Sensors (Basel, Switzerland)
|May 11, 2024
Summary
This study introduces a novel brain-computer interface (BCI) for facial gesture recognition using electroencephalograms (EEGs). The system achieves high accuracy, offering new interaction possibilities for individuals with disabilities.
Area of Science:
- Biomedical Engineering
- Neuroscience
- Human-Computer Interaction
Background:
- Brain-computer interfaces (BCIs) enable direct brain-to-computer communication, crucial for assistive technologies.
- Electroencephalograms (EEGs) are used in BCIs to interpret brain activity for environmental interaction.
- Controlling assistive devices like wheelchairs and prosthetic limbs is a key application for BCI systems.
Purpose of the Study:
- To develop and evaluate an electroencephalogram (EEG)-based facial gesture recognition system.
- To enhance human-computer interaction capabilities for individuals with disabilities through BCI technology.
- To investigate the effectiveness of a self-organizing map (SOM) approach for classifying EEG signals related to facial gestures.
Main Methods:
- Utilized EEG signals, specifically α, β, and θ power bands, as features for facial gesture recognition.
- Employed a Self-Organizing Map (SOM)-Hebb classifier for feature vector classification.
- Developed an online facial gesture recognition system using MATLAB, integrating facial movements detectable in EEG signals.
Main Results:
- The EEG-based facial gesture recognition system achieved accuracies ranging from 76.90% to 97.57%.
- The lowest accuracy (76.90%) was observed when recognizing seven distinct gestures.

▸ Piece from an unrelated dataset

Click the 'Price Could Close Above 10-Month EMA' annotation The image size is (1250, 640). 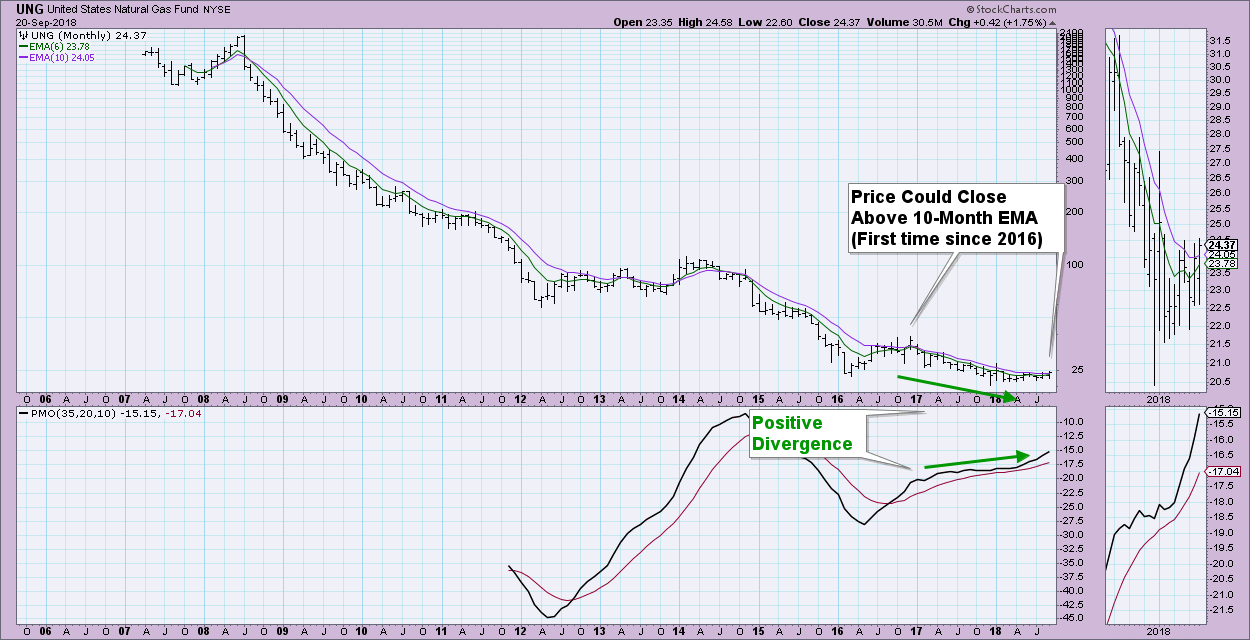point(955,218)
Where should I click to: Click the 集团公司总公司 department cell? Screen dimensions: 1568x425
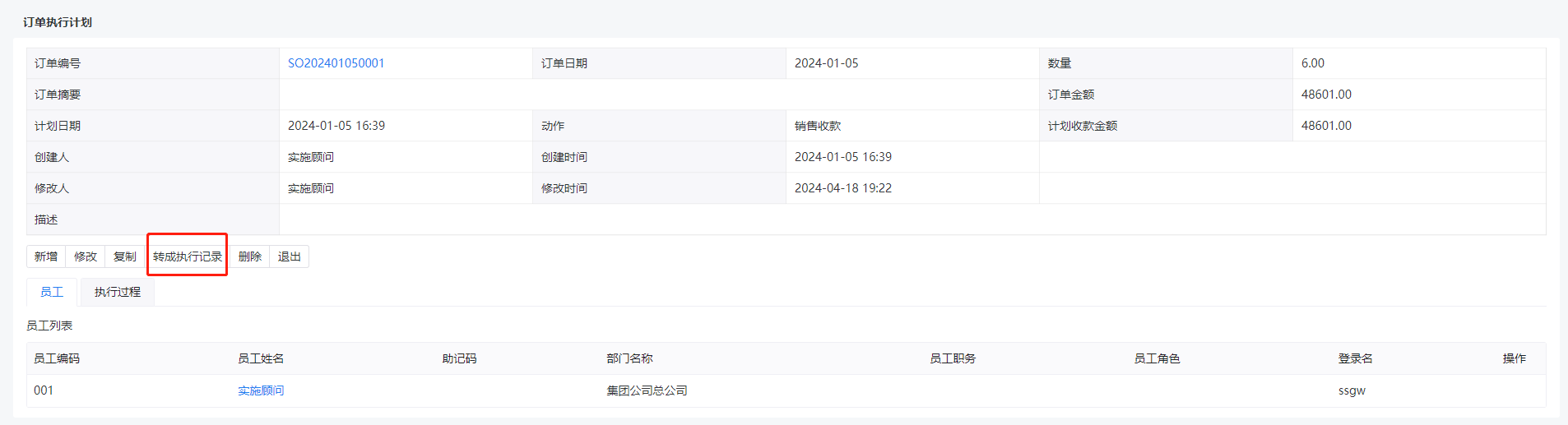(647, 390)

- The developed online system demonstrated robust performance compared to existing EEG-based recognition methods, with a recognition flow time of 5.7 seconds.
Conclusions:
- The proposed EEG-based facial gesture recognition method using SOM is effective for BCI applications.
- The system offers a viable solution for controlling assistive devices, improving the quality of life for people with disabilities.
- Further research can explore expanding the number of recognizable gestures to enhance BCI system versatility.